Предстояло сделать 18-20 рейсов! Вначале возникали всякие нестыковки. Затем работа наладилась. Каждый рейс занимал около 15-20 минут. Стемнело. Сопровождая барказ туда и обратно, включали все прожектора. Около 5 часов шла опасная, напряженная работа.
Наконец, последний рейс, и барказ подняли. У меня отлегло от сердца, но противная дрожь оставалась. Доложил на КП эскадры о приеме масла и передал на танкер: «Следовать по плану!».
Командир БЧ-5 попросил разрешения на приготовление БЧ-5 к бою и походу. И пробу главных турбин. Прокачали масло, запустили двигатели, провернули машины. Корабль был боеготов. Утром на «Большом сборе» я вывел перед строем старшину барказа, моториста и «крючкового». Нашел хорошие, добрые слова, сказал о подвиге этих ребят. Пять часов на утлом суденышке и на сильной волне, при ветре и дожде – они сделали большое дело. За отличное выполнение задания, проявленную при этом выдержку, умение, высокие морские качества всем трем объявил 10 суток отпуска с выездом на родину.
Здесь я отвлекусь от хронологии событий и вспомню одну из проверок корабля прокуратурой флота. Такие проверки флотскими юристами периодически производятся. Проверяют, как правило, все приказы командира корабля, их соответствие правовым нормам, уставам, их законность. Не превысил ли командир свои права в вопросах дисциплинарной практики, списания имущества, в финансовых вопросах и т.п. Проверяются состояние дисциплины и целый ряд других правовых вопросов. Проверку проводил в тот раз майор-юрист.
После проверки он проинформировал меня о результатах. Были некоторые замечания в оформлении документов. Мне же он сказал:
– Товарищ командир, мне кажется у вас много поощрений, связанных с предоставлением отпуска. Было бы правильно применять и другие виды поощрения. В приказе к празднику вы общим списком объявляете отпуск с выездом на родину. Целесообразно было бы персонально выделить, за что тому или иному члену экипажа дается это поощрение.

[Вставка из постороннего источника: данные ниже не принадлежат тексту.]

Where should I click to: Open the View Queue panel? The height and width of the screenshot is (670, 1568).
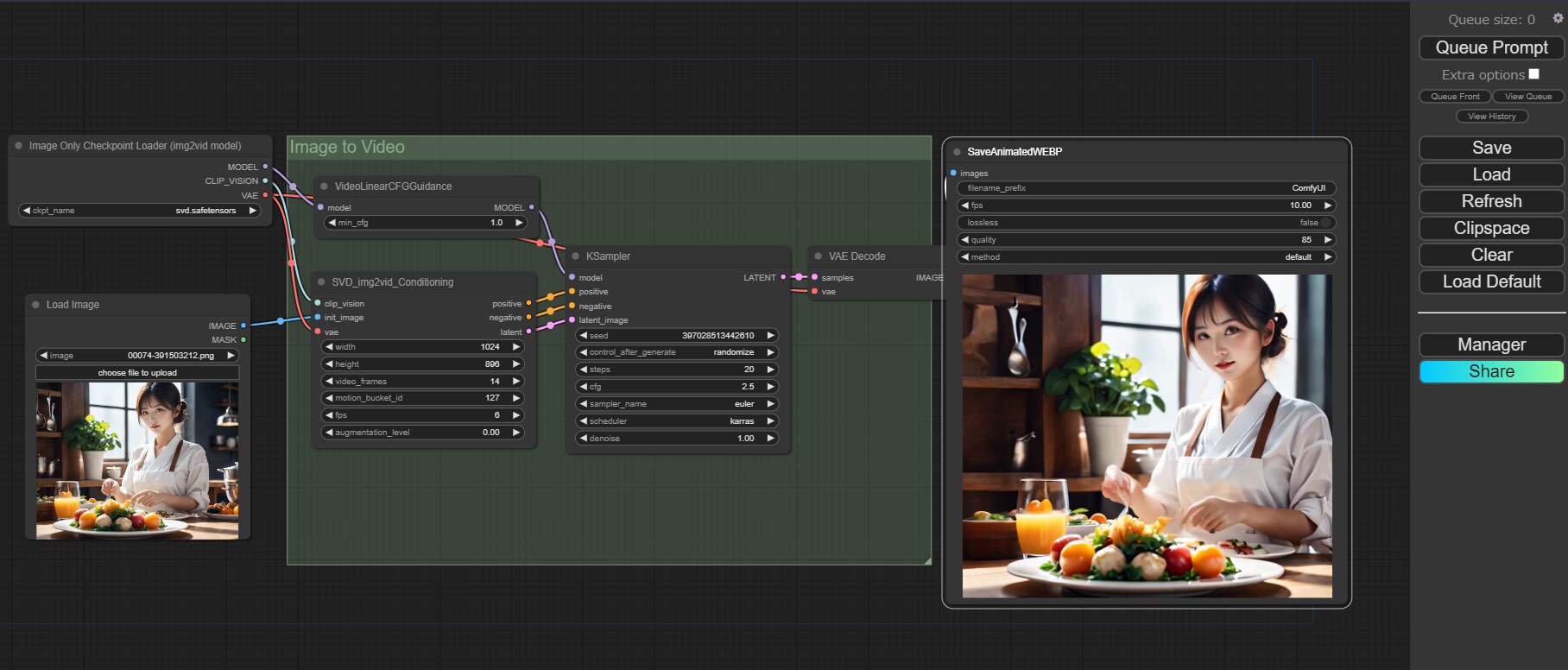click(x=1527, y=97)
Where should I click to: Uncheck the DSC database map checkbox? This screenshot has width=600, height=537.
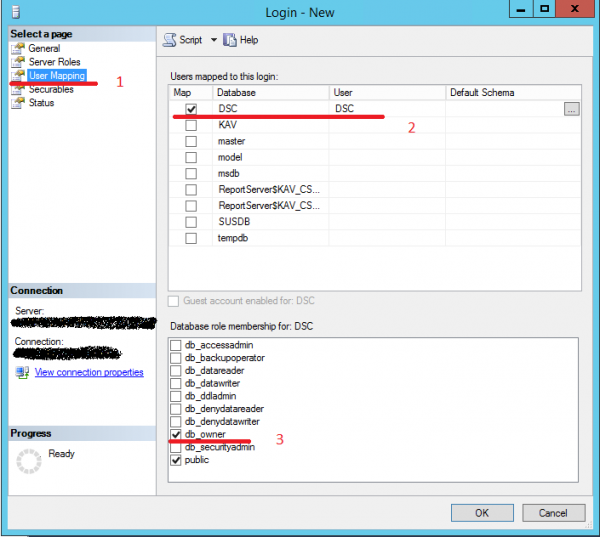pyautogui.click(x=190, y=109)
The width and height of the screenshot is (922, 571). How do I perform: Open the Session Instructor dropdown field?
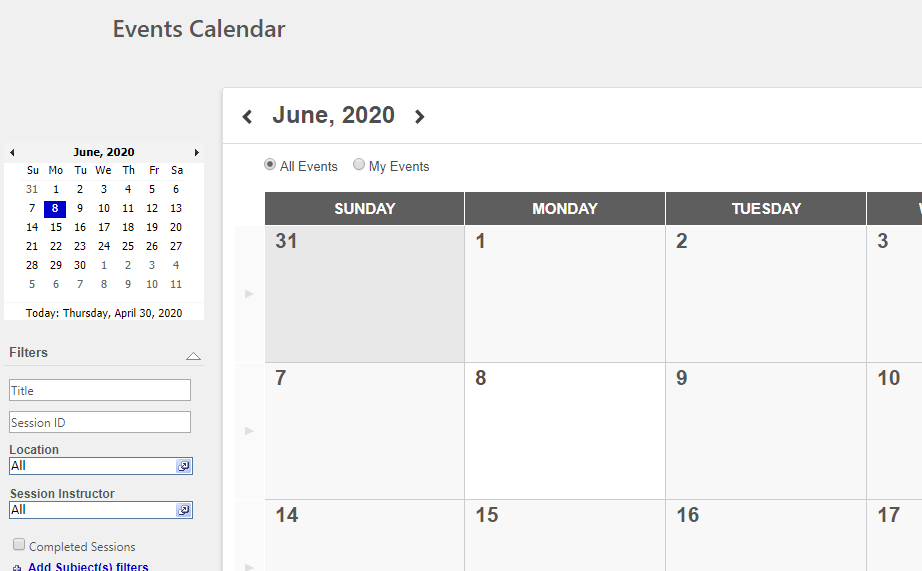click(x=92, y=510)
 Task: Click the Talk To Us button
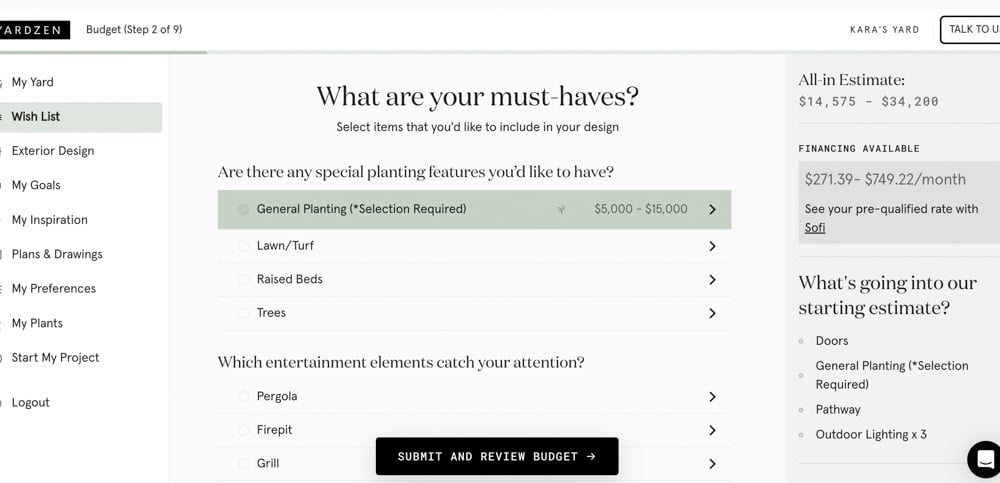coord(971,30)
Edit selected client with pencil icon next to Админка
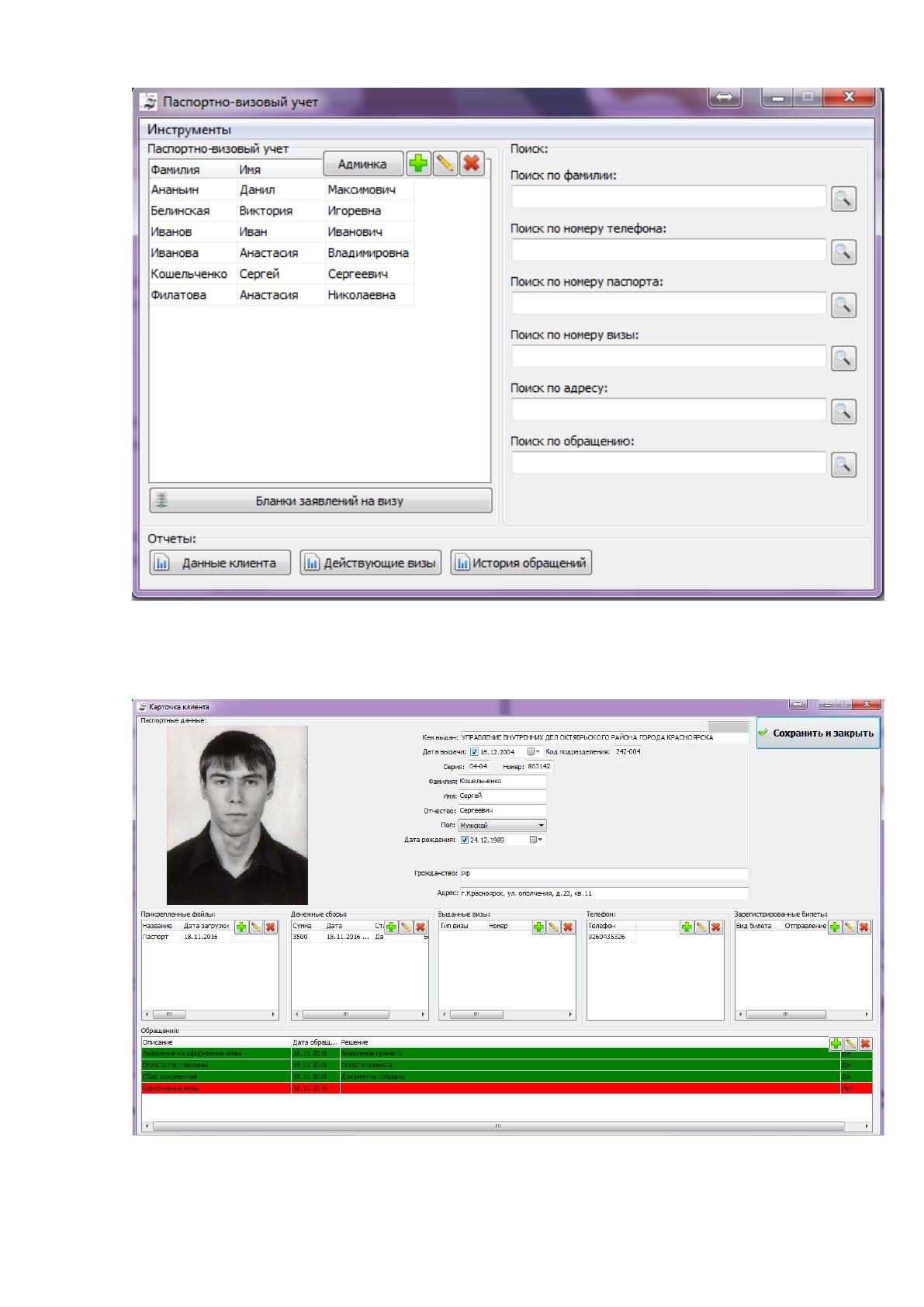924x1307 pixels. click(445, 164)
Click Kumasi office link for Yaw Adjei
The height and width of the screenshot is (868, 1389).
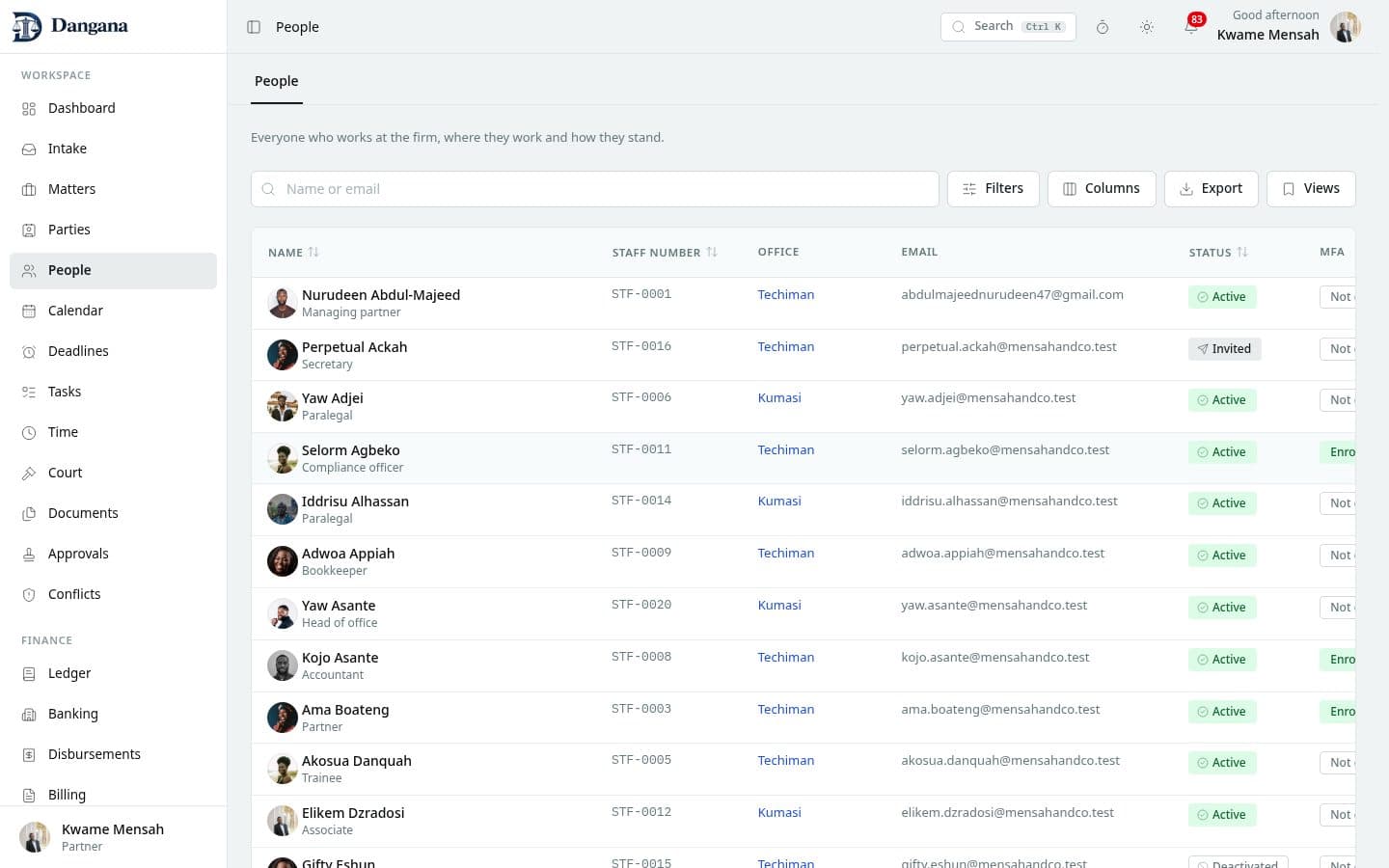[x=779, y=397]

В чем-то майор был прав. Но прав не в количестве объявленных поощрений, а в форме объявления и оценке того, за что поощряется матрос или старшина. Однако я «закусил удила»:
– Вы считаете, что я превысил свои командирские права в вопросах поощрения или наказания?
– Нет, превышений нет.
– Тогда скажите мне, где записано, в каком Уставе или ином законодательном акте количество таких поощрений? Что, командир ограничен в количестве того или иного вида поощрения? Что, есть перечень «добрых дел», за которые положено то или иное поощрение?
Товарищ майор, вы бывали на боевой службе? Знаете, в каких условиях работают люди, и какие могут возникнуть ситуации? Люди выполняли большое дело. Никаких наград, орденов за это не дается. Вот только командир своей властью может оценить труд и действия своих подчиненных.
Согласен, вы правы, надо конкретно указывать, за какие действия, какие заслуги поощряется матрос или старшина. И не объявлять огульно такие поощрения, как предоставление внеочередного отпуска.
На том мы и расстались.
… После замены турбинного масла мы еще несколько дней простояли у острова Китира. В конце сентября получили приказание перейти в точку № 15, что в проливе Касос. Очень не хотелось мне там бросать якорь, помня хлопотную стоянку в июле. Однако в этот раз погода стояла тихая, спокойная. Хорошо ловилась рыба.
Под руководством кока-инструктора А.Н. Красова боцманы сплели ловушки для лангустов. Ничто не предвещало тревог или каких-то осложнений. Было начало октября.